Ce n’est pas qu’il faille dédaigner la portée artistique de l’école vulgaire : elle a été plus féconde que les autres écoles, et peut-être plus riche en talons personnels. Mais elle nous paraît exactement au même rang, dans l’histoire de la peinture japonaise, que l’école des successeurs de Watteau dans l’histoire de la peinture française. Elle a été brillante et variée : mais ceux qui l’aiment le plus sincèrement ne peuvent s’empêcher de la considérer comme d’un art inférieur, et ainsi elle expie son insouciance de l’observation patiente et la médiocrité de son idéal.
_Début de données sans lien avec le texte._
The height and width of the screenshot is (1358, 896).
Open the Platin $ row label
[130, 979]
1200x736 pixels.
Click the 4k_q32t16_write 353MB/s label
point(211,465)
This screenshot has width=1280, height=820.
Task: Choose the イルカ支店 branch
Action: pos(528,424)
Le principal mérite de l’école vulgaire est d’avoir produit Hokousaï (1760-1849) ; encore Hokousaï est-il sorti de l’école vulgaire à peu près comme Rubens de l’école italo-flamande des Floris et des Venius. Le maître dont il relève directement est Itcho, dont il a retrouvé le dessin mouvementé et expressif et la profonde gaîté. Mais en outre de ce qu’il doit à Itcho, toutes les qualités de ses grands prédécesseurs de toutes les écoles semblent s’être concentrées dans son fécond génie. Ses sourimonos et quelques-unes de ses gravures en couleur mélangent la grâce féminine de Soukénobou avec la sensualité hautaine d’Outamaro ; il sait peindre un coq, un chat, un cheval, avec plus de vie que ne l’ont su Naonobou, Okio ni Sosen ; ses paysages ont la réalité et la poésie de ceux des grands Kano ; la hardiesse de ses trouvailles aurait effaré le hardi Korin. La profondeur de sentiment des peintres primitifs renaît avec lui : que l’on se rappelle seulement l’inquiétante figure de déesse qui ouvre le premier volume des Cent Vues du Fouji, ou, deux pages plus loin, la figure sereine du vieillard bouddhiste qui jadis, exilé du Japon, était venu tous les jours, marchant sur les eaux, revoir la montagne sacrée. Et tous ces styles qu’il a résumés et conciliés, il les a tous vivifiés, promus à un degré supérieur de vérité artistique.